### PROBLEM TO SOLVE
Lay out everything from the start of the material down to the line containing "(x=1192, y=317)", inclusive, as a JSON list of strings with one string per line. Leave out blank lines.

+++ THE RECORDS

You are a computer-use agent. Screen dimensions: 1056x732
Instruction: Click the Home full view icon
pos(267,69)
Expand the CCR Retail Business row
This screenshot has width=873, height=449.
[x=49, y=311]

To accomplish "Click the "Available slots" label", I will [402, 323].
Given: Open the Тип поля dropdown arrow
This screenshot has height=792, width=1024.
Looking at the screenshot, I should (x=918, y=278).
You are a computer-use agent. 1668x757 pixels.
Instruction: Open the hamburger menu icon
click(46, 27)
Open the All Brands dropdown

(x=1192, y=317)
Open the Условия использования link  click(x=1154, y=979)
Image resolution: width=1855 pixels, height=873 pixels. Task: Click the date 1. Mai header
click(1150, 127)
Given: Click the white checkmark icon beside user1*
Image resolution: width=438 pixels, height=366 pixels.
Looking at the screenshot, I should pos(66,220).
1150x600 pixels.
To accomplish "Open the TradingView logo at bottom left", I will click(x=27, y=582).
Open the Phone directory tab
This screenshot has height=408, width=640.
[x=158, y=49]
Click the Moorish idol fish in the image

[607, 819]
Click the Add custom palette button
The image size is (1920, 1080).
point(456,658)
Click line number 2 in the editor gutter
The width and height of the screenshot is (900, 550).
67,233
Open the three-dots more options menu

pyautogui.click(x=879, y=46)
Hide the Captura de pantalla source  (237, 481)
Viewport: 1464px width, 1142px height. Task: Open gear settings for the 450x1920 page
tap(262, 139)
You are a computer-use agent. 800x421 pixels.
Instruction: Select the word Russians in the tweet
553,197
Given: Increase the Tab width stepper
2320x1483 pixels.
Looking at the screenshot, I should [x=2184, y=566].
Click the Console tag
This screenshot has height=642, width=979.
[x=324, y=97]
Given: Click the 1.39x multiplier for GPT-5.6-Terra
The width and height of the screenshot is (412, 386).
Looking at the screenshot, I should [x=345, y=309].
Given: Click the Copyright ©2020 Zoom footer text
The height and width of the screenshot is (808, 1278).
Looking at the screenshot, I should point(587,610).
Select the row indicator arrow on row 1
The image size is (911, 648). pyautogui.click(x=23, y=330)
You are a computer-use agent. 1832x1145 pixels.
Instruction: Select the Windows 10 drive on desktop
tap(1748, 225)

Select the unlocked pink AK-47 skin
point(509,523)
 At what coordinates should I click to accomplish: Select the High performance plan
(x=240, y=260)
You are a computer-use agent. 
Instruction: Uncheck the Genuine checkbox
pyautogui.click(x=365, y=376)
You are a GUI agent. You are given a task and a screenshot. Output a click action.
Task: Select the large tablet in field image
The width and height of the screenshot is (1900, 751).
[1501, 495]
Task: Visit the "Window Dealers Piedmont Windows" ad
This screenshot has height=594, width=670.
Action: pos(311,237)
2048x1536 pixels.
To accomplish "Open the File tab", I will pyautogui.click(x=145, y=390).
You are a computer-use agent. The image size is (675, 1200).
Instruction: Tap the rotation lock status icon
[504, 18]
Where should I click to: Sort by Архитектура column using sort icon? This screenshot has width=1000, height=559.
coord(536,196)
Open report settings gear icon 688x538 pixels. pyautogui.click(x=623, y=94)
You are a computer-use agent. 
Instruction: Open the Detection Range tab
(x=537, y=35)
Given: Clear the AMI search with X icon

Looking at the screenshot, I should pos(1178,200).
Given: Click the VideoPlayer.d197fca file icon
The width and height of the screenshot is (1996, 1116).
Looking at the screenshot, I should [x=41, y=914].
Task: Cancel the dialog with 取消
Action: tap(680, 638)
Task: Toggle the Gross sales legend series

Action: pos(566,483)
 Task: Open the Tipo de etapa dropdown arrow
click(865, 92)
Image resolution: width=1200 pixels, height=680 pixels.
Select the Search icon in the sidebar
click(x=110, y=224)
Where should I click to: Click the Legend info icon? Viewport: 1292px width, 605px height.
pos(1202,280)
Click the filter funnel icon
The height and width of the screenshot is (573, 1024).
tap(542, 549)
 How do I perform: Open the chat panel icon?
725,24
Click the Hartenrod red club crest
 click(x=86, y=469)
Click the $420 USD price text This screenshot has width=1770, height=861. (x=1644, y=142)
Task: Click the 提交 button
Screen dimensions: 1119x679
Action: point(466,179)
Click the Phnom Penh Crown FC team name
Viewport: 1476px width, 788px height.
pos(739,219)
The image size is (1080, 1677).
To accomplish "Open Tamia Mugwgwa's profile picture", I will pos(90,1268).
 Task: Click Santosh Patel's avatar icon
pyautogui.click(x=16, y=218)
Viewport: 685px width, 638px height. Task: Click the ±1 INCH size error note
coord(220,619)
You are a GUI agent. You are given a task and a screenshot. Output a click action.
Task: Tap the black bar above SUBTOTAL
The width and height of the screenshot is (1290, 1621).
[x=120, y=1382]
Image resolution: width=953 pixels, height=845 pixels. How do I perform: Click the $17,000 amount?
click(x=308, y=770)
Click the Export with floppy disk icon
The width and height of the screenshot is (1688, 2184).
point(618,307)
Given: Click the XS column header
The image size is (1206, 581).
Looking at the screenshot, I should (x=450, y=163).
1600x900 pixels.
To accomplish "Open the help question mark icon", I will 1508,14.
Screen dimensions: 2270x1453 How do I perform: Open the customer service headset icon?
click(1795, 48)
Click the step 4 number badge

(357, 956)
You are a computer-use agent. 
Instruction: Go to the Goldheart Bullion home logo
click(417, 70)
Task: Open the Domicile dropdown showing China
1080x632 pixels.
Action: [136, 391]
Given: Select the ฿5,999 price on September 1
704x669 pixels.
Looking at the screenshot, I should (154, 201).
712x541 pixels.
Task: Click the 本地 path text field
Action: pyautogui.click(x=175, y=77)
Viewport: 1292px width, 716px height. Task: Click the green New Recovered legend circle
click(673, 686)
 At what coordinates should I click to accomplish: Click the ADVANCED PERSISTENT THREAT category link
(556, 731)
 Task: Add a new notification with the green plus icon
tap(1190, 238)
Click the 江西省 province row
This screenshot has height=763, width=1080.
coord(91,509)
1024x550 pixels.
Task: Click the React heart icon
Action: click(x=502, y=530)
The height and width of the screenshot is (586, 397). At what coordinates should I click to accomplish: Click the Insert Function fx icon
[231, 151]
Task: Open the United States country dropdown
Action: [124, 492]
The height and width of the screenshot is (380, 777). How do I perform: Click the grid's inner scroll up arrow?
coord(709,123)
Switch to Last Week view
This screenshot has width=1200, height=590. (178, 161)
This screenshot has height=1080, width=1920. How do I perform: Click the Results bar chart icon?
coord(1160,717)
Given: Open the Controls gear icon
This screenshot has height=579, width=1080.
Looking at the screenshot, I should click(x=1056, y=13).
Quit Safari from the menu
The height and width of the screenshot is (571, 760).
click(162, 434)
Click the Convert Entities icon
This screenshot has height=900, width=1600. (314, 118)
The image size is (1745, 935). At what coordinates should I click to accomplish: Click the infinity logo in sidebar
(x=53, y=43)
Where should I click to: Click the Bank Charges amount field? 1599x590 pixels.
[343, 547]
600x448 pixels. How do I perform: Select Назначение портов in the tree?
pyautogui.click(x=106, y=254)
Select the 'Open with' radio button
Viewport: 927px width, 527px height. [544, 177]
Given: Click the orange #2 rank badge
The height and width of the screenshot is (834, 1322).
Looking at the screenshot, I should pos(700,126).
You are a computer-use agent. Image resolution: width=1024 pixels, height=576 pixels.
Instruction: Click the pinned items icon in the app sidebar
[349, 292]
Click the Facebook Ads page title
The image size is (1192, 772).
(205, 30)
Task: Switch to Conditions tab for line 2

++++++

### EXPECTED ANSWER
[
  "You are a computer-use agent. Screen dimensions: 1056x732",
  "Instruction: Click the Home full view icon",
  "pos(267,69)",
  "Expand the CCR Retail Business row",
  "This screenshot has width=873, height=449.",
  "[x=49, y=311]",
  "To accomplish \"Click the \"Available slots\" label\", I will [402, 323].",
  "Given: Open the Тип поля dropdown arrow",
  "This screenshot has height=792, width=1024.",
  "Looking at the screenshot, I should (x=918, y=278).",
  "You are a computer-use agent. 1668x757 pixels.",
  "Instruction: Open the hamburger menu icon",
  "click(46, 27)",
  "Open the All Brands dropdown",
  "(x=1192, y=317)"
]